Biological sex is either male (inserts his genetic material to a female) or female (stores genetic material from the male and combines it with hers to create a new organism). That's what biological sex is. It doesn't matter how much testosterone you make, if you can reproduce by insemination of a female then you're a male. If you have a vagina and can get impregnated, then you're a female. If your hormones or genes put you in the ambiguous middle between the two, they you're intersex. Some people are born infertile, That's all there is as far as biological sex (which not the same as sexual identity).

When you look at male and female external genitalia, at the end of the day they're actually very similar.
Yes the are.
 
Biological sex is either male (inserts his genetic material to a female) or female (stores genetic material from the male and combines it with hers to create a new organism). That's what biological sex is. It doesn't matter how much testosterone you make, if you can reproduce by insemination of a female then you're a male. If you have a vagina and can get impregnated, then you're a female. If your hormones or genes put you in the ambiguous middle between the two, they you're intersex. That's all there is as far as biological sex (which not the same as sexual identity).

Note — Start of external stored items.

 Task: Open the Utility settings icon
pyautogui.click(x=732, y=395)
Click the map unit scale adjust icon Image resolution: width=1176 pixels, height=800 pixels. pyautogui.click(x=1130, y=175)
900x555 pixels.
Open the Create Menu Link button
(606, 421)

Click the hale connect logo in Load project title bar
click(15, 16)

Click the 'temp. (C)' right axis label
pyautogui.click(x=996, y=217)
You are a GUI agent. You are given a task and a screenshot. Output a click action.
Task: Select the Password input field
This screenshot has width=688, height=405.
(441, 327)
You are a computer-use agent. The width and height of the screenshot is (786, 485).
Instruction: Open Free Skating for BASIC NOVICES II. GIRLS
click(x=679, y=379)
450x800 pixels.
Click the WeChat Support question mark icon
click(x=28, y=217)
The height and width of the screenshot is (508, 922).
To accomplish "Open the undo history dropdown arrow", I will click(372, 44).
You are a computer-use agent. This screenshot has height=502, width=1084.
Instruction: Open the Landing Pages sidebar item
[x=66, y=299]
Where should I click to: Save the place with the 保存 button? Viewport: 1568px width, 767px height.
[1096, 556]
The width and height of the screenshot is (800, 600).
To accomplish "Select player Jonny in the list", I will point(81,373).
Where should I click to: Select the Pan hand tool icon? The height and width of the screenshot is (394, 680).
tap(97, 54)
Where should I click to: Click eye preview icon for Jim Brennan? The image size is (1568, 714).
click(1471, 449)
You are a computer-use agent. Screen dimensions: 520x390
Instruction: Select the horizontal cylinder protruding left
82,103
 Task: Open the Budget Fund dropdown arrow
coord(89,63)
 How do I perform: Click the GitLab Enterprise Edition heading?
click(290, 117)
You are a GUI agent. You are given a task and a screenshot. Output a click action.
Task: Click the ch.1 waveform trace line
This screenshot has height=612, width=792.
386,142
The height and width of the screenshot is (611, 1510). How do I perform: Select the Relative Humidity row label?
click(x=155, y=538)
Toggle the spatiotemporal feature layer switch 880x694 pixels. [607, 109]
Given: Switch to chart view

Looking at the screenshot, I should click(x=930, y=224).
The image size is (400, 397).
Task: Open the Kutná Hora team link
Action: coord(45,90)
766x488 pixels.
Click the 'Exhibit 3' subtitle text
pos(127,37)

Again, this definition relies on all people being able to procreate.
 
Again, this definition relies on all people being able to procreate.
You are right. I stand corrected.

Still. The line between male and female seems pretty clear to me. Even intersex people define themselves as either one.
 
You are right. I stand corrected.

Still. The line between male and female seems pretty clear to me. Even intersex people define themselves as either one.

Many do, but not necessarily all.

I find that pictures are often helpful when trying to get your point across, so here's a picture of different levels of androgen insensitivity syndrome:

Quigley_scale_for_androgen_insensitivity_syndrome.jpg


Now, at which point do you draw the line at male and female genitalia? And this is just one intersex condition among countless, which can lead to all sorts of genital configurations.

The reason this is a big deal is because medical surgery to 'correct' the condition can often severely harm the child in the long-term, and in most cases it isn't required to allow the patient to function normally.